Wie sein großes Vorbild W. Ostwald, hat auch Müller sich um «eine Ästhetik der Farbe in natürlichen Harmonien» bemüht. 1973 ist sein gleichnamiges Werk erschienen, das eine Sammlung von 200 Farbtafeln enthält, welche fundamentale Farbverwandtschaften veranschaulichen soll. Der Doppelkegel mit Schwarz an der unteren und Weiß an der oberen Spitze versteht sich in der Tradition von Ostwald. Die Ordnungsfigur entsteht, wenn farbtongleiche Dreiecke um die gemeinsame Achse der Grauleiter kreisen. (Ausführlicher Text)

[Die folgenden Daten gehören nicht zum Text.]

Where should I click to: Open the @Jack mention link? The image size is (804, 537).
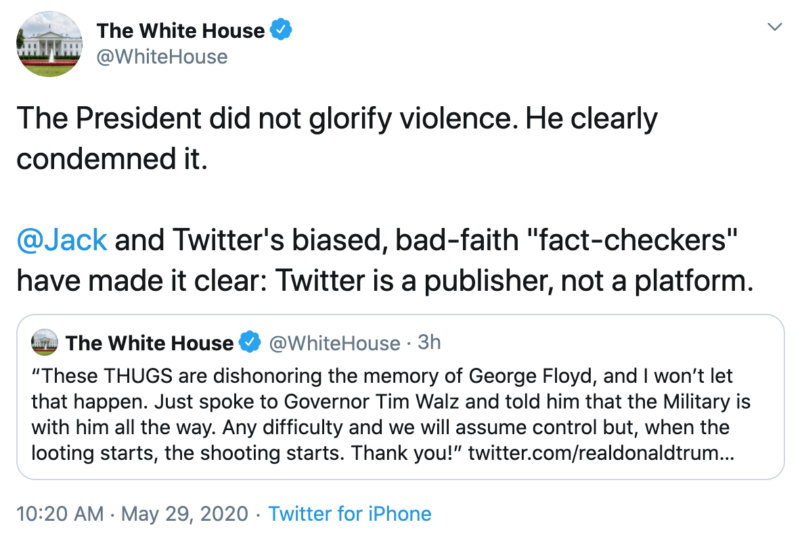pos(60,241)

Aemilius Müller (siehe auch erstes System des gleichen Autors) wollte ab 1942 vor allem den Bereich weiterentwickeln, den einer der Pioniere der modernen Farbenlehre, der Chemie-Nobelpreisträger Wilhelm Ostwald, zur Zeit des ersten Weltkriegs erschlossen hatte. Ostwald hatte seinem Farbkonzept das Schema des Doppelkegels unterlegt, das Müller dann übernahm und verbesserte. Die Farbtöne in dem von den bekannten und vielfach erwähnten zweimal drei Grundfarben ausgehenden Farbenkreis werden der Empfindung nach in gleiche Abstände voneinander gebracht, und ihre Bezifferung erfolgt im Uhrzeigersinn von 1 bis 60, was allein deshalb schon anschaulich ist, weil wir alle an die 60 Sekunden eines Zifferblattes gewohnt sind.

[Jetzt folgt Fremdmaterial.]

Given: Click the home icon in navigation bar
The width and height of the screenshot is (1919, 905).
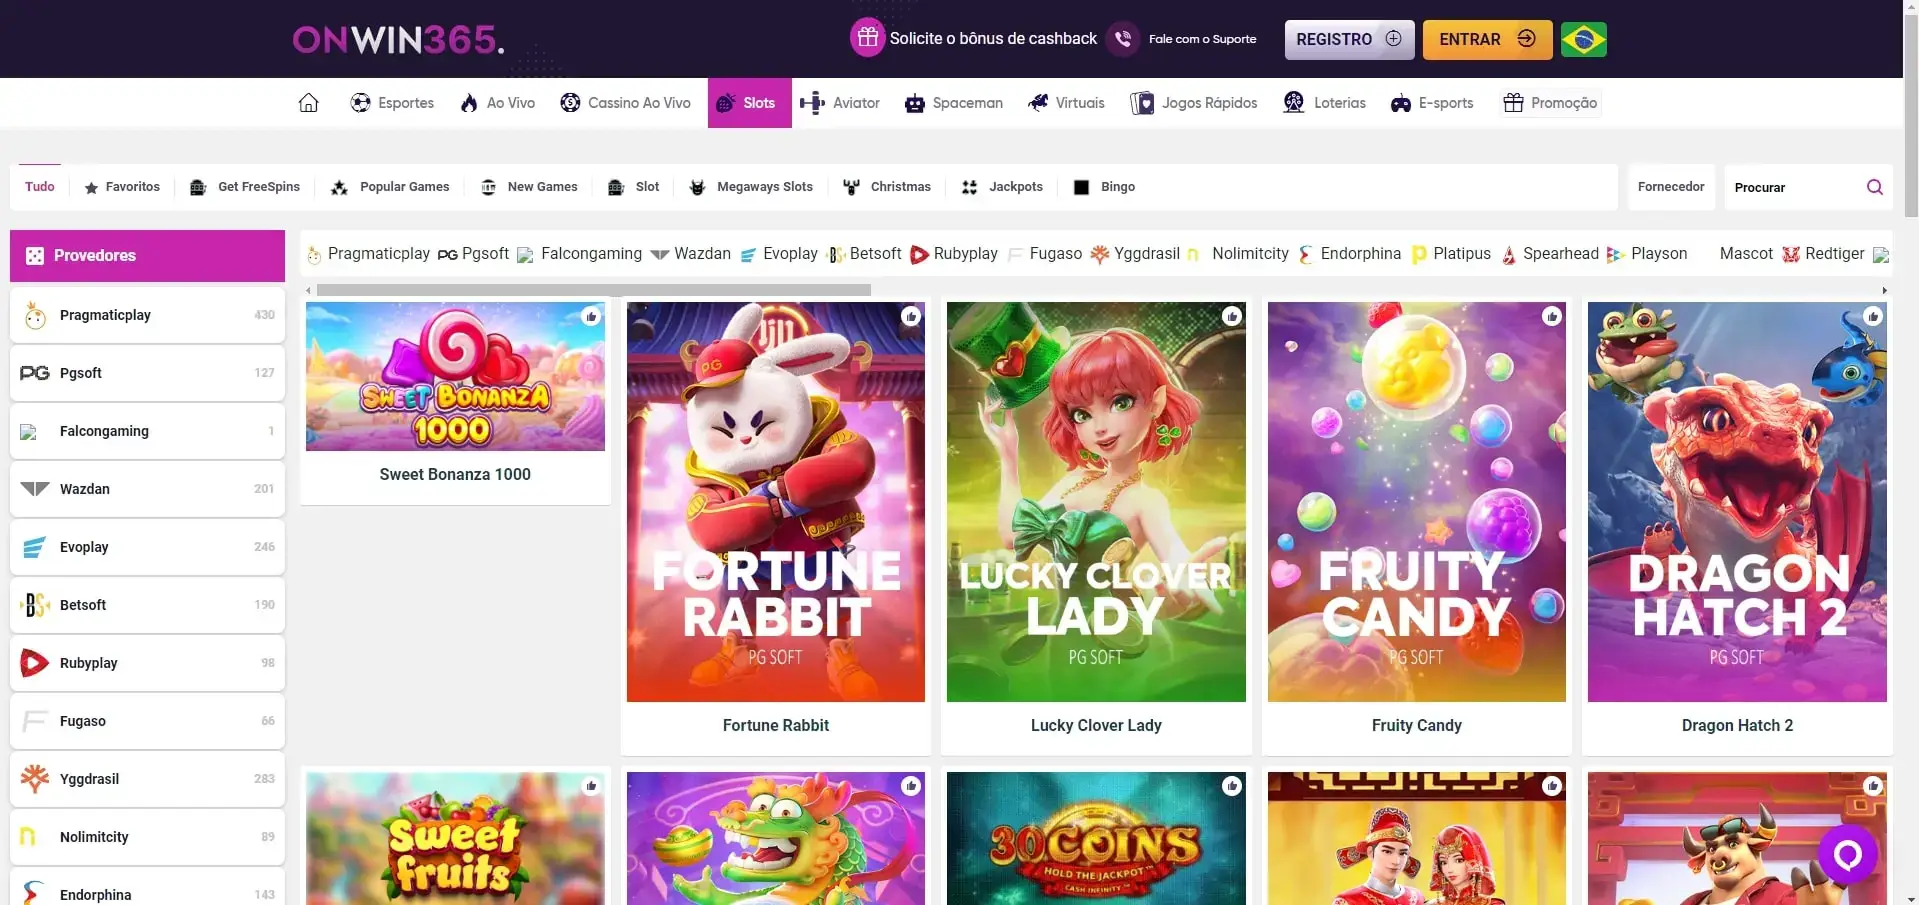Looking at the screenshot, I should click(x=308, y=103).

Eine weitere Illustration zeigt eines der 60 möglichen farbtongleichen Dreiecke, die sich aus dem Müllerschen Doppelkegel schneiden lassen. An den Ecken befinden sich Weiß, Schwarz und die jeweilige Vollfarbe. Müller erlaubt jeweils zehn Stufen zwischen ihnen und bezeichnet die entsprechenden Positionen im Inneren des Dreiecks durch Ziffern, um die Mengenverhältnisse der drei Variablen besser verdeutlichen zu können. Der aus dem Doppelkegel-System entstandene Farbatlas — der berühmte «Swiss Colour Atlas», dessen erste Auflage 1962 erschienen ist — gibt insgesamt 2541 Farbfelder wieder.
Wie sein großes Vorbild Ostwald, hat auch Müller sich um «eine Ästhetik der Farbe in natürlichen Harmonien» bemüht. 1973 ist sein gleichnamiges Werk erschienen, das eine Sammlung von 200 Farbtafeln enthält, welche fundamentale Farbverwandtschaften veranschaulichen soll. Werner Spillmann, Dozent für Farbgestaltung in Müllers Heimatstadt Winterthur, hat dessen Hauptwerk als «Sammlung hochkultivierter Etüden in Farbe» bezeichnet und es wie folgt zusammengefaßt: «Grundthema dieser Farbtafelsammlung ist die Frage nach der Bindungsmöglichkeit für kontrastierende Elemente einer Farbzusammenstellung. Zu diesem Problemkreis bieten die Tafeln in reichem Maße und auf eindrückliche Weise Antworten, die stets mit unserem Sehsinn direkt erlebbar und erfahrbar sind. Und der Schöpfer dieses einzigartigen Farbwerks macht kein Geheimnis aus den von ihm angewandten Gesetzmäßigkeiten. Im Gegenteil, er ist bemüht, die einfachen Gesetzmäßigkeiten zu offenbaren, welche zu solch wohlklingenden Farbzusammenstellungen führen können.»
Datierung: Das Doppelkegelschema der Farben legt Aemilius Müller 1965 vor.
Herkunft: Schweiz
Grundfarben: Rot, Gelb, Blau / Grün, Orange und Violett
Form: Doppelkegel
Anwendung: Farbharmonien: Architektur, Design
Referenzsysteme: Ostwald — Müller I
Literatur: Ae. Müller, «Swiss Color Atlas SCA 2.541», Winterthur 1962; Ae. Müller, «Ästhetik der Farbe, in natürlichen Harmonien», Winterthur 1973; W. Spillmann, «Ein Leben für die Farbe», Applica 24, 717 (1984).